● **GIVEN TEXT**
Spam

Jan Henkins jan at henkins.za.net
Wed Jan 28 10:56:36 CET 2009


Hello,

On Wed, January 28, 2009 01:59, roguemoko at roguewrt.org wrote:

> This should especially be done by mailing list servers and more so in
> openmoko's case as the contact with openmoko personnel and developers is
> pretty crucial.
>
> Preventing your own people from being impersonated and forged mails
> being relayed via your own list seems common sense to some of us, or at
> least me :)

There is another situation that I find to be a worry: In order to send
mail to this list you have to have a registered address. In the above case
it was proper "openmoko.org" addresses that was used in the Joe Job
attack, but it could have been anybody else who have sent an email to the
list. Looking in the list archives I can see that not enough is being done
to obscure sender addresses. Currently the only thing that is being done
is to replace the "@" with a "<space>at<space>". So "dorian at grey.com"

● **ABOUT THIS TASK**
Carry the mailing list post about spam and obscuring sender addresses forward from its final line.

● **DATA PROVIDED**
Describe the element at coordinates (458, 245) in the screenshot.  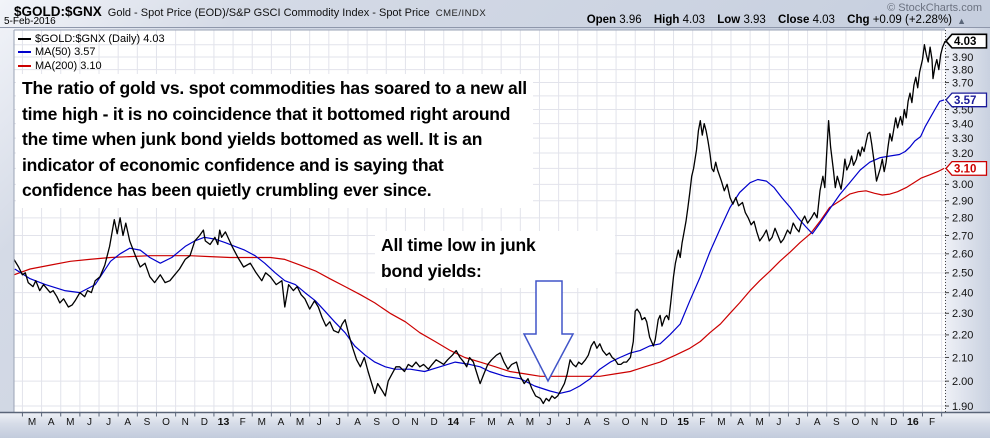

● **EXERCISE OUTPUT**
would become "dorian at grey.com". Sweet! Armed with wget to leech all the
archives, a few text tools (grep, Perl, Python, etc) and I can build up a
list of addresses (almost 100% confirmed working addresses) that could be
used for various spamming activities. A list of active addresses is worth
money too! ;-) So what I suggest is that the list administrators obfuscate
list members' addresses even more. MailMan's Pipermail archiver can do
this if properly set up.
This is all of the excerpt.